Banjarmasin, (Antaranews Kalsel) - Koordinator Program Direktorat Pendidikan dan Pelayanan Masyarakat Komisi Pemberantasan Korupsi (KPK) Roro Wide Sulistyowati menyatakan, berdasarkan data dari 2014-2017, pelaku tindak pidana korupsi terbanyak pada profesi swasta yakni, 164 kasus.

"Sedangkan peringkat kedua adalah, pejabat sebanyak 148 kasus dan peringkat ketiga anggota DPR/DPRD sebanyak 129 kasus," ujar Koordinator Program Direktorat Pendidikan dan Pelayanan Masyarakat KPK Roro Wide Sulistyowati di Banjarmasin, Kamis.

Menurut dia, untuk wali kota, bupati dan wakil bupati menempati urutan berikutnya dengan jumlah 60 kasus, disusul kepala dinas sebanyak 25 kasus, gubernur sebanyak 17 kasus, hakim sebanyak 15 kasus, komisioner 7 kasus, duta besar 4 kasus dan lainya sebanyak 81 kasus.

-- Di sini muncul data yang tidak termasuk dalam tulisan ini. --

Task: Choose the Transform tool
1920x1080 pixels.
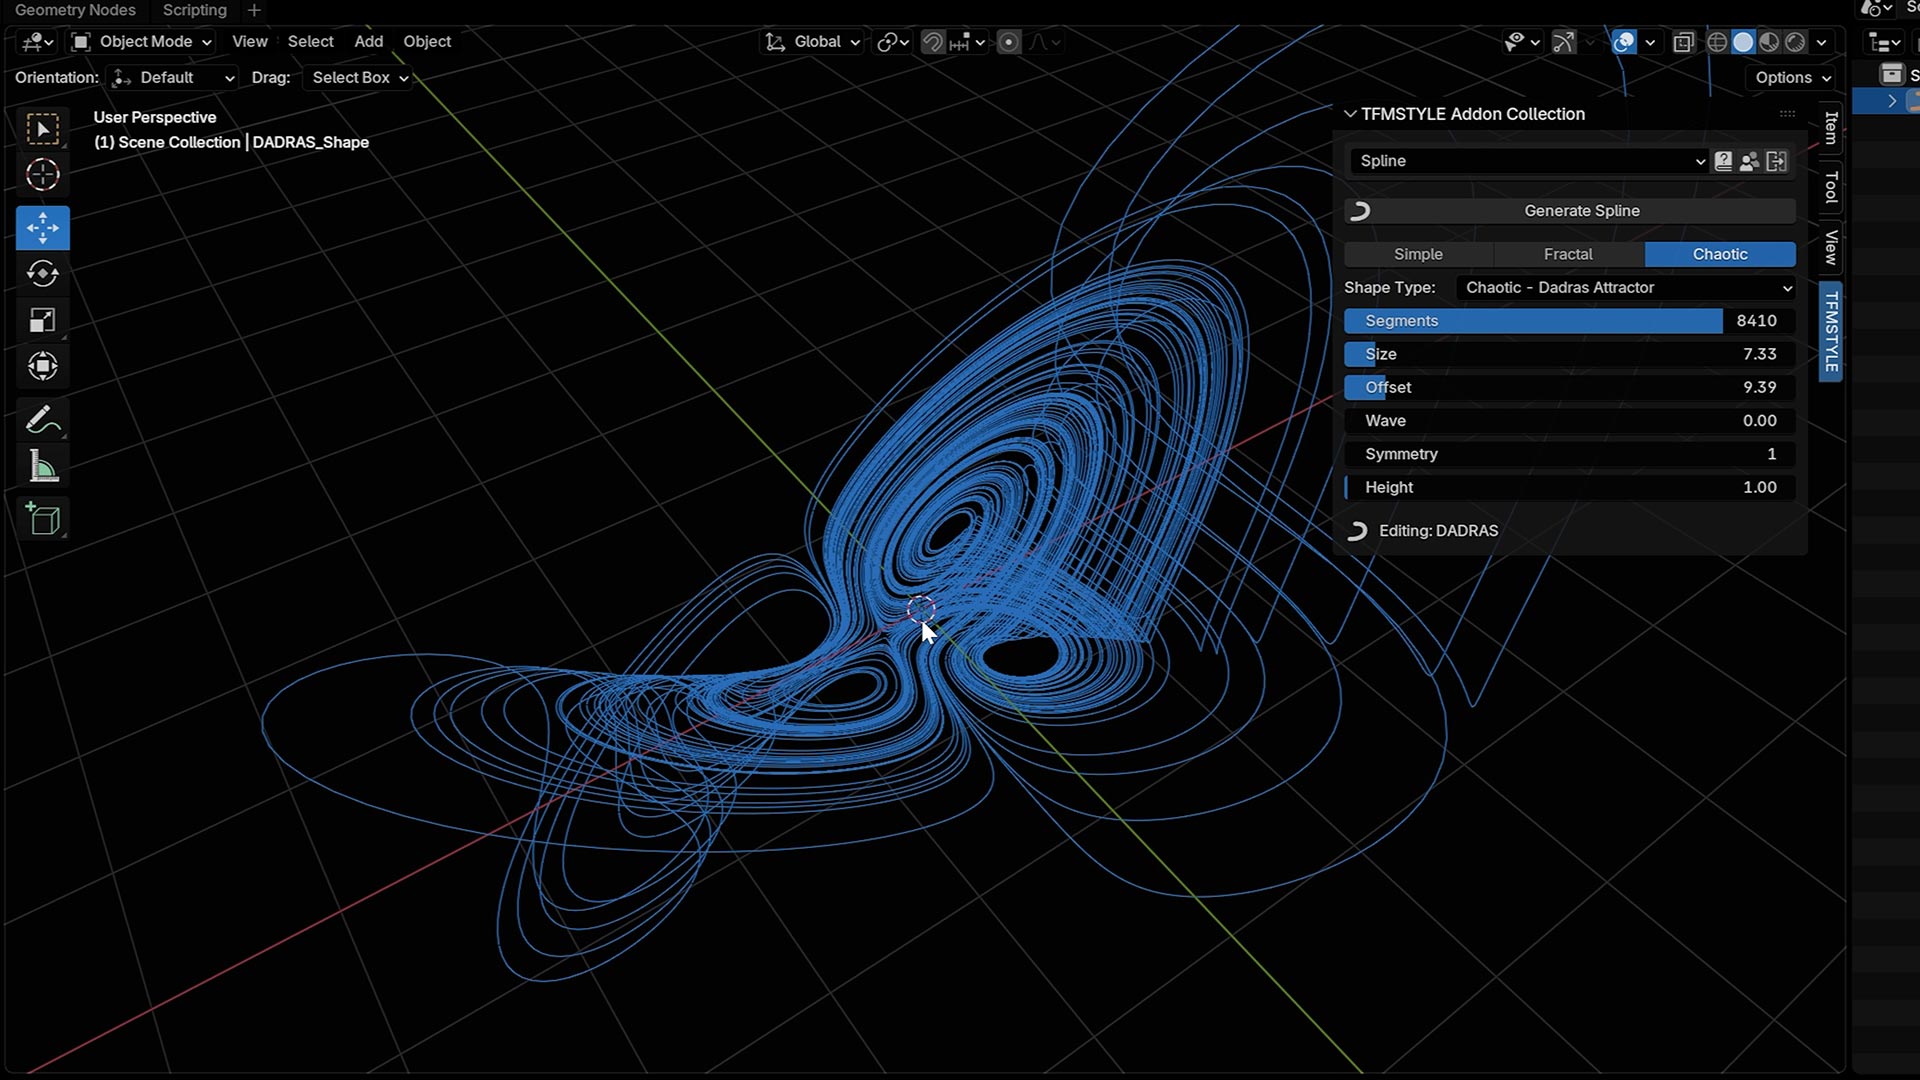Action: tap(42, 366)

Tindak pidana korupsi yang terjadi di Indonesia, sebut dia, ada tujuh bentuk yakni, kerugian uang negara, suap menyuap, penggelapan dalam jabatan, perbuatan curang, konflik kepentingan dalam pengadaan dan gratifikasi.

Dalam praktiknya, jelas dia, tindak pidana korupsi dilakukan dalam transaksi tunai seperti, suap terkait jabatan, suap dalam pengadaan dan perijinan.

Lebih lanjut dia mengemukakan, dari Januari-Juli 2017 total laporan transaksi keuangan mencurigakan sebanyak 8.350 dan diduga 22,3 persen atau 1.863 terkait tindak pidana korupsi.

Terpisah, Kanit I Subdit III Tipikor Dit Reskrimsus Polda Kalsel AKP Andri Hutagalung mengungkapkan, ada tiga lembaga yang melakukan pemberantasan korupsi di Indonesia yakni, Komisi Pemberantasan Korupsi (KPK), Kepolisian Republik Indonesia (Polri) dan Kejaksaan.

Sesuai kewenangannya, terang dia, KPK melakukan penyidikan, penuntutan dan peradilan, sedangkan Polri kewenangannya melakukan penyidikan dan Kejaksaan kewenangannya melakukan penyidikan dan penuntutan.

Dalam tindak pidana korupsi konsep kerugian ditinjau dari hukum pidana yaitu, mendasari pasal 2 ayat (1) Undang-Undang Tipikor.

"Dalam Undang-Undang Tipikor menjelaskan, bahwa kerugian negara dalam konsep delik formil dikatakan dapat merugikan keuangan negara atau perekonomian negara,"demikian tandasnya.